§ **What you will do**
Scan the records below. List lines holding "Toggle".

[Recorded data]
=== Section Start ===
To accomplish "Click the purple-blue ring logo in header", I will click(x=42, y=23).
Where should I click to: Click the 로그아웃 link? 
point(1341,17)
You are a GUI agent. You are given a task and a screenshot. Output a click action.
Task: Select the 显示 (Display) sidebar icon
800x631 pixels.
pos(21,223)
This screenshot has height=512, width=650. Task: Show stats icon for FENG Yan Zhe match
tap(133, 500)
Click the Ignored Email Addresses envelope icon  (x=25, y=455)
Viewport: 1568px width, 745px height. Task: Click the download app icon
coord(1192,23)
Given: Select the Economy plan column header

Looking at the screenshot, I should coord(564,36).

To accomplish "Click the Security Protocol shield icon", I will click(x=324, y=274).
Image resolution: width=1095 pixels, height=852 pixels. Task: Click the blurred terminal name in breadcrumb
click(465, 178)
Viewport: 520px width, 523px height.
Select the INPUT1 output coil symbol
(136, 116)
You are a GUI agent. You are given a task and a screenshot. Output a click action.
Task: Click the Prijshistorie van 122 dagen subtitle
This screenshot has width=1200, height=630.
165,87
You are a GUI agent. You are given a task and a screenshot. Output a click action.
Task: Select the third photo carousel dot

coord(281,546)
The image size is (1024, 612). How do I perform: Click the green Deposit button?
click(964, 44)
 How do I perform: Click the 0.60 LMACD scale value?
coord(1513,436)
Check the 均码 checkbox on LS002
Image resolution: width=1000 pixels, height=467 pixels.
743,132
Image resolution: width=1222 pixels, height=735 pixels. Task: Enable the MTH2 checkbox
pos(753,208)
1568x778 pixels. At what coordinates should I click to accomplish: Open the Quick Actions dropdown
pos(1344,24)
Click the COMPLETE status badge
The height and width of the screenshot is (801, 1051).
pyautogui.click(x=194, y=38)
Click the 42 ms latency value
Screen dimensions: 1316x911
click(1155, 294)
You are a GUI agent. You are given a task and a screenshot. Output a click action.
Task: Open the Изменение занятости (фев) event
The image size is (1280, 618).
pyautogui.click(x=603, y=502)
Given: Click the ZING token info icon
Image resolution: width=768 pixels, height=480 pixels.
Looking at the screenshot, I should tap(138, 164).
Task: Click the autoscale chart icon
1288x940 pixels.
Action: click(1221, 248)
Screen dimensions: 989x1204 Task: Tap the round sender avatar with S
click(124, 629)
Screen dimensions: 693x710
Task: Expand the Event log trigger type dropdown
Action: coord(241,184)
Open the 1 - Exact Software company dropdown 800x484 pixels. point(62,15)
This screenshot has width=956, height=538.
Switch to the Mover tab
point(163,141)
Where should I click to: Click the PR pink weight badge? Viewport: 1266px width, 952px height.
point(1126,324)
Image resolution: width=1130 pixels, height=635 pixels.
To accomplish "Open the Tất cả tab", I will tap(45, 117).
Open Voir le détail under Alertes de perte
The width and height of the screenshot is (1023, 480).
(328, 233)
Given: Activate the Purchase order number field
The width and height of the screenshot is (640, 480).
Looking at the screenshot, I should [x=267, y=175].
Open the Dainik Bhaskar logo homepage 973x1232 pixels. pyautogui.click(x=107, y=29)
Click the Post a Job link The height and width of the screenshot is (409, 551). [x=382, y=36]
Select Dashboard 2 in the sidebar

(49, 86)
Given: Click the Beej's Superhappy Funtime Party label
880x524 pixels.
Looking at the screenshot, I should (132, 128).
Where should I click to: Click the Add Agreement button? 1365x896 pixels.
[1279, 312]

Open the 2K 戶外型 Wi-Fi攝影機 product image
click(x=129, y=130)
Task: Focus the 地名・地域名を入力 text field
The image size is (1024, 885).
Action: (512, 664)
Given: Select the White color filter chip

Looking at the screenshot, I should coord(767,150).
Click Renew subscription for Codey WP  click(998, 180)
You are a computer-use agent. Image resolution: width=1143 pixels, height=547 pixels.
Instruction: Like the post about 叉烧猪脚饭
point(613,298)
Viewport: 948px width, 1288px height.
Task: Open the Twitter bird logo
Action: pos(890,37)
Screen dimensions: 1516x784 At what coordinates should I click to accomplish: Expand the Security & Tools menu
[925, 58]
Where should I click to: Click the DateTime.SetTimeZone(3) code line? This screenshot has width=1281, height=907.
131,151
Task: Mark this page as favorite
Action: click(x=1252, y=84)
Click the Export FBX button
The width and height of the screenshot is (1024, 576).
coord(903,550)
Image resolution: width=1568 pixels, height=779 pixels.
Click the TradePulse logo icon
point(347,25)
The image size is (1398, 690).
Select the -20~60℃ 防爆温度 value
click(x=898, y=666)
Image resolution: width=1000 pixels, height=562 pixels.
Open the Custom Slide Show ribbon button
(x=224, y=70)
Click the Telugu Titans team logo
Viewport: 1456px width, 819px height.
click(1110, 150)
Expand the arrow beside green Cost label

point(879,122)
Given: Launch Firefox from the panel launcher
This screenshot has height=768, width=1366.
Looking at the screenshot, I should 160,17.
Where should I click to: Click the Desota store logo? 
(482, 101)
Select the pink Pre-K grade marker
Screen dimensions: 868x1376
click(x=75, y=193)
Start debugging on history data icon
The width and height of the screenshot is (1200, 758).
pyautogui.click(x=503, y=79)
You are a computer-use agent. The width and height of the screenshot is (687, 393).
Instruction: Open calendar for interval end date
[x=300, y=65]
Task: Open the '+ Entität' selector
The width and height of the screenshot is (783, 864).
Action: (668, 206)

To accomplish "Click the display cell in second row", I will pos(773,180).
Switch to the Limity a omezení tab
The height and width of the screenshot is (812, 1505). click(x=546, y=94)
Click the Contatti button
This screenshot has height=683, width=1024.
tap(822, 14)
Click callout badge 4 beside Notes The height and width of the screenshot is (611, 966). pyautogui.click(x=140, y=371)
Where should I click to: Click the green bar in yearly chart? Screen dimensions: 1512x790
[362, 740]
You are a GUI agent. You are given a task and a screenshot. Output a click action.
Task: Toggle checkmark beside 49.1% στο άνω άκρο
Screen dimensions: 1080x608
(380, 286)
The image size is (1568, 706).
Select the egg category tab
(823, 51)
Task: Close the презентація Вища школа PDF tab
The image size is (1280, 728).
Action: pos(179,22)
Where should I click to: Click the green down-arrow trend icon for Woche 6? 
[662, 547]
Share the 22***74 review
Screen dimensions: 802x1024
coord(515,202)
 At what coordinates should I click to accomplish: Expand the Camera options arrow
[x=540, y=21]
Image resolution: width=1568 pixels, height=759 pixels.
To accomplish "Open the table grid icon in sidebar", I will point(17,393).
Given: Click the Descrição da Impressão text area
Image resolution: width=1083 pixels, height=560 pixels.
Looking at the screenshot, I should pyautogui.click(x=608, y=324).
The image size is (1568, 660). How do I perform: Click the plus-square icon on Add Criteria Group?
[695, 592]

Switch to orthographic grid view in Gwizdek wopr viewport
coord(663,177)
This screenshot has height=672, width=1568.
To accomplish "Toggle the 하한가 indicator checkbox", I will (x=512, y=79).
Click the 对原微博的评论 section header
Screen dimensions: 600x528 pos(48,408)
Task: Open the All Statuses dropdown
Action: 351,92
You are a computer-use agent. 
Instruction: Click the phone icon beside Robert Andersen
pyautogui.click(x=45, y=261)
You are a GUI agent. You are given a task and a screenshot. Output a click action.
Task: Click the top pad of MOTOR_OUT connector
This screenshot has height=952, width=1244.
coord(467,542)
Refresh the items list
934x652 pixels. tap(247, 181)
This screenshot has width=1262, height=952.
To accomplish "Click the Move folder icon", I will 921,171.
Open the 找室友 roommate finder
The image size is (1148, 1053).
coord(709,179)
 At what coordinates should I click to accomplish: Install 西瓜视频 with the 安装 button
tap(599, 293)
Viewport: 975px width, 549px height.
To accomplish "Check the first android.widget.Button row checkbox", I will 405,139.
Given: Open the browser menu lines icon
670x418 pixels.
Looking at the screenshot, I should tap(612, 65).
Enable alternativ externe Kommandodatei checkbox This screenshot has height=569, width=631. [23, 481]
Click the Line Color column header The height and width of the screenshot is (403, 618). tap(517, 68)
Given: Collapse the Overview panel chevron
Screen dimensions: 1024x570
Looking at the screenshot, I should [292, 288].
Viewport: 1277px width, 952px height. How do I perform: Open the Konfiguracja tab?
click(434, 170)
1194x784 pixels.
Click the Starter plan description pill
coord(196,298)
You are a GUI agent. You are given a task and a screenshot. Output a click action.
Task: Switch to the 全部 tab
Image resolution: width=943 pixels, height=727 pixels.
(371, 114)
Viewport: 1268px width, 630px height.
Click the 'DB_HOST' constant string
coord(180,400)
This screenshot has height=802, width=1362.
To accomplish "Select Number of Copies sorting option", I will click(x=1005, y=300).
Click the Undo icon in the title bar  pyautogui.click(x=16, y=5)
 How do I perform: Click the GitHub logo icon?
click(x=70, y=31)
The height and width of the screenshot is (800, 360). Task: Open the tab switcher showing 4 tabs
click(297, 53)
=== Section End ===
§ **Reply to the task**
Task: Toggle checkmark beside 49.1% στο άνω άκρο
To accomplish "Toggle the 하한가 indicator checkbox", I will (x=512, y=79).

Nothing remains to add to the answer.